Work order ::
Would you copy out each line of the records below that includes the word "computer"?

Information shown ::
⟨

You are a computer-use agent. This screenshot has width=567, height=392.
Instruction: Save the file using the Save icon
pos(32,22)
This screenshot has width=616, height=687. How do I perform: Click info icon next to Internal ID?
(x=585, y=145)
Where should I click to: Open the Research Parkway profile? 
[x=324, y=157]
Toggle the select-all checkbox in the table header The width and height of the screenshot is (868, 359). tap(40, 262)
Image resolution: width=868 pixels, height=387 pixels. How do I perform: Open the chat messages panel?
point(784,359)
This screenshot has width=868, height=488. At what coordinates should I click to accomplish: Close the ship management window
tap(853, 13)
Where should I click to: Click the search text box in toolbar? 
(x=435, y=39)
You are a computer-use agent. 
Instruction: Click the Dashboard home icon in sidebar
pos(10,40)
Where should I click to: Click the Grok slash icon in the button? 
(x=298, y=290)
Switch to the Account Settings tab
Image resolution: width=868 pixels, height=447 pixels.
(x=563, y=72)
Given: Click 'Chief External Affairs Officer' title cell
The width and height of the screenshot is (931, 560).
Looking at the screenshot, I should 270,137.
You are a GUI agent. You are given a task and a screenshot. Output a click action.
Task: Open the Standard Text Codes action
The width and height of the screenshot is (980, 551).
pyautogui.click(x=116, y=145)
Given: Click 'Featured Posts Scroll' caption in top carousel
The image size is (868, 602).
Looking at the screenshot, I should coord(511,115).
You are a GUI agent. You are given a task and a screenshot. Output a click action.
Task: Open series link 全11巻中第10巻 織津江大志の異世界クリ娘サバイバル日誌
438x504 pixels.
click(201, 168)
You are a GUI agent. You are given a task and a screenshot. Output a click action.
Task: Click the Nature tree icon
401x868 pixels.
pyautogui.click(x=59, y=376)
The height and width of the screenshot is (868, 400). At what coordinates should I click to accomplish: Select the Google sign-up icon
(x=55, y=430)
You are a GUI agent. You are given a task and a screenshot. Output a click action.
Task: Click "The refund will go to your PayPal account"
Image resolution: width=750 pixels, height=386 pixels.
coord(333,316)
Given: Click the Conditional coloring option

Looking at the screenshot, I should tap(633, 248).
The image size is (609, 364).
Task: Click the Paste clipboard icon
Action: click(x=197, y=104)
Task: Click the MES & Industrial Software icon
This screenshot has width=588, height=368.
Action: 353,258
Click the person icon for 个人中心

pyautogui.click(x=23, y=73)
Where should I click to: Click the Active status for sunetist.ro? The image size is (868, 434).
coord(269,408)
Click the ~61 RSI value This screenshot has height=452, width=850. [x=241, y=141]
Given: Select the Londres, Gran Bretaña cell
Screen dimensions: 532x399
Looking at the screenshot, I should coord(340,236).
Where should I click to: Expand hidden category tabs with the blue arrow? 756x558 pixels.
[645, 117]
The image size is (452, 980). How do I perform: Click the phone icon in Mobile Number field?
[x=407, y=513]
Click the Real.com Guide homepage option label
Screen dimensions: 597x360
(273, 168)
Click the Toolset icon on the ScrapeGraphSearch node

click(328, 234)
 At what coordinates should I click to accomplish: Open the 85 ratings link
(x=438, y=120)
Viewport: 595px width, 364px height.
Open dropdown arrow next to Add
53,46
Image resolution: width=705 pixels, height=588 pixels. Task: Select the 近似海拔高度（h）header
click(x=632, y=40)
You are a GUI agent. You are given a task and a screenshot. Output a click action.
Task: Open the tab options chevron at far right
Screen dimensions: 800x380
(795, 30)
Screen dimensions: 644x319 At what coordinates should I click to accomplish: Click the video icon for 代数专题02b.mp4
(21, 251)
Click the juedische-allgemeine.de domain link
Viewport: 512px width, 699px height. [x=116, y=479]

⟩

Response ::
You are a computer-use agent. This screenshot has width=567, height=392.
You are a computer-use agent. 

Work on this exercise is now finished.